_Supplied material_
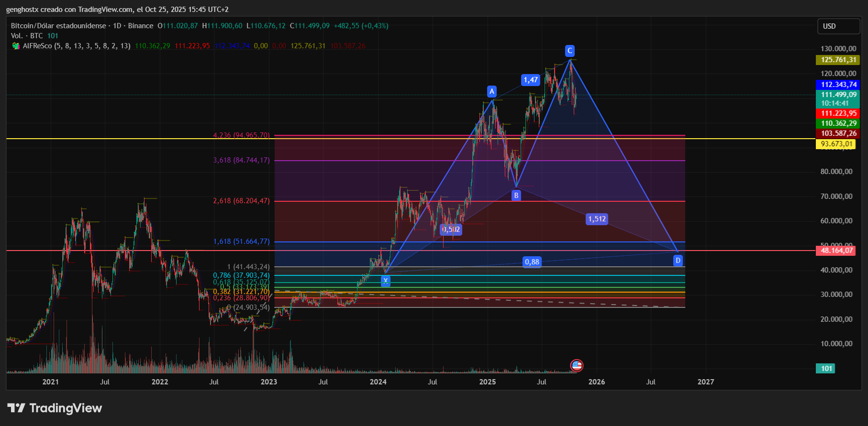Click the red 48.164,07 price line label
The width and height of the screenshot is (868, 426).
point(836,251)
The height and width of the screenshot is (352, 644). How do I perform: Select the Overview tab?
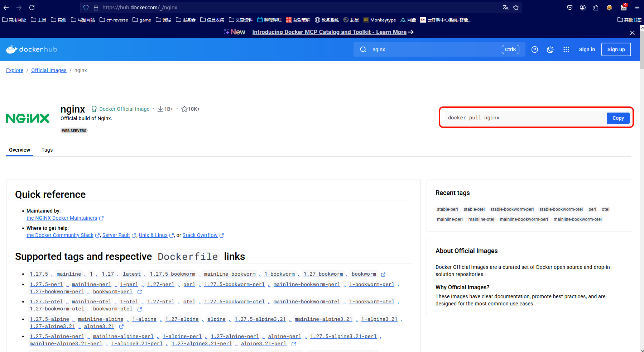19,150
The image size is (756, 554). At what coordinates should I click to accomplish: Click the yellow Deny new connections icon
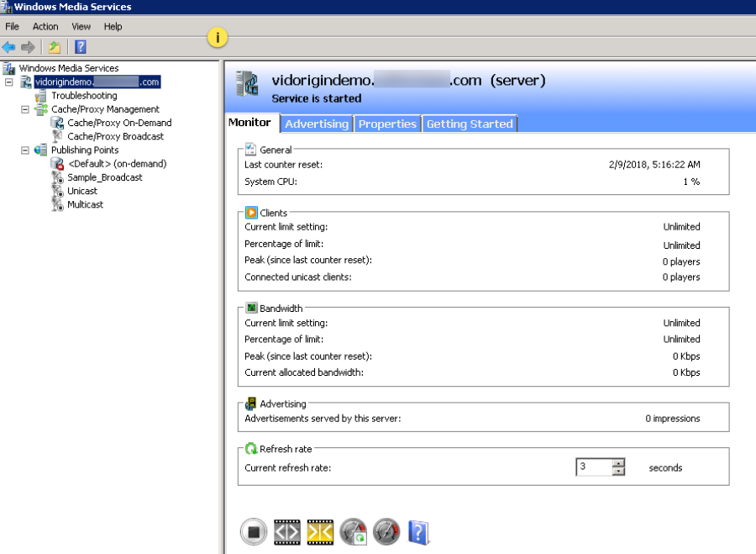coord(320,531)
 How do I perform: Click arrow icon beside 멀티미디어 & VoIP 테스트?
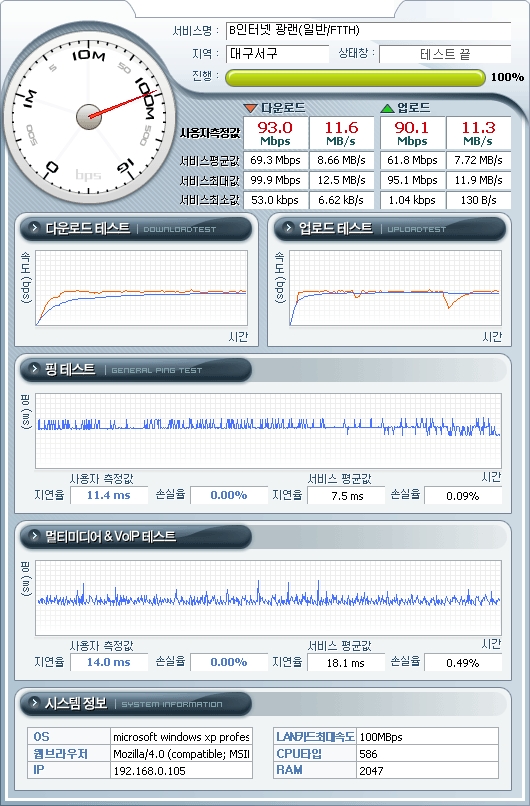(34, 536)
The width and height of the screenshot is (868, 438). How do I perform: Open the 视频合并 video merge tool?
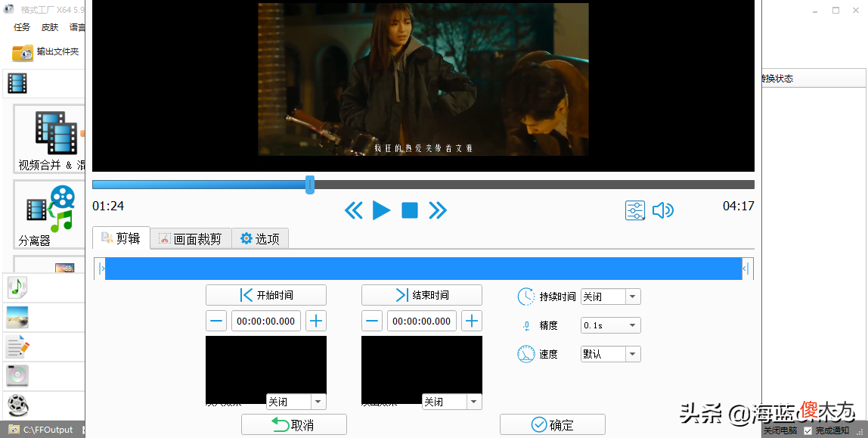[48, 139]
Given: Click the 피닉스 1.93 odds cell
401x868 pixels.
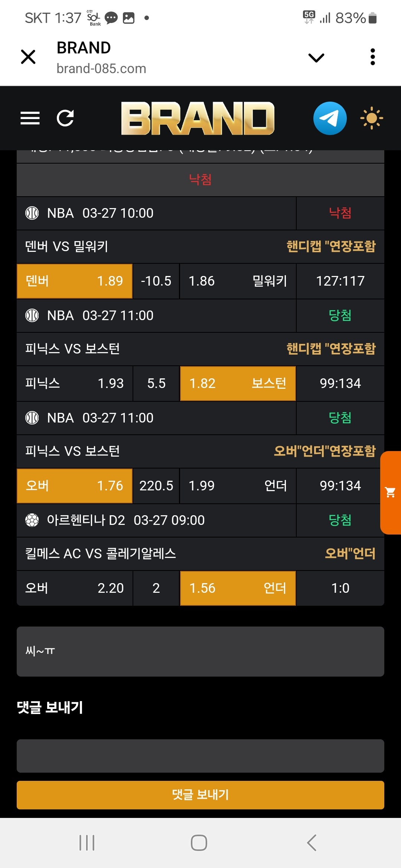Looking at the screenshot, I should [x=75, y=384].
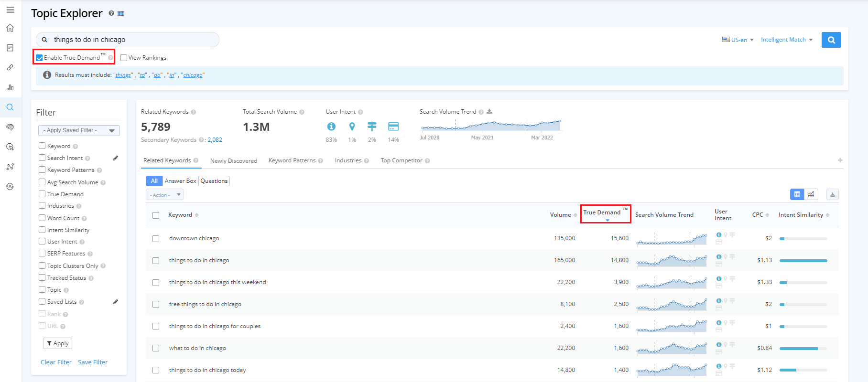868x382 pixels.
Task: Open the Top Competitor tab
Action: 401,160
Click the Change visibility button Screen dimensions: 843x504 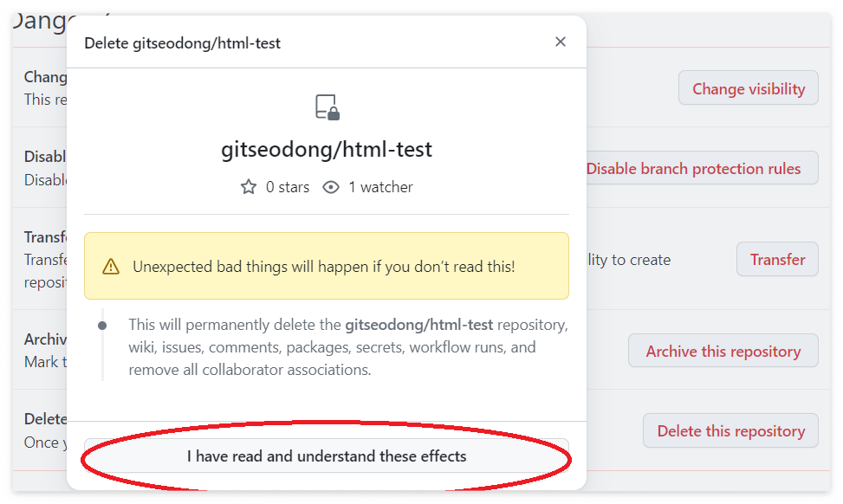point(748,87)
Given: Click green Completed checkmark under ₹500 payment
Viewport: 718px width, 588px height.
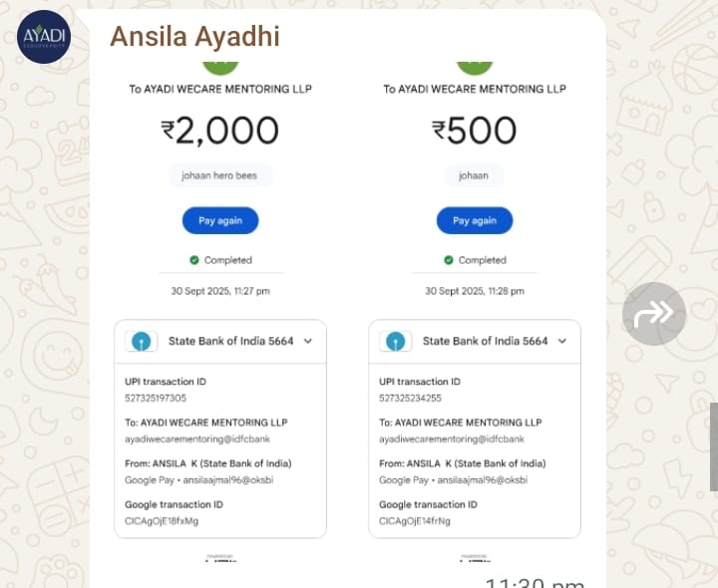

_Task objective_
Among the lines of the data, some contain the word "Given". How many are there? Reply with the number alone.

_Output for this task_
2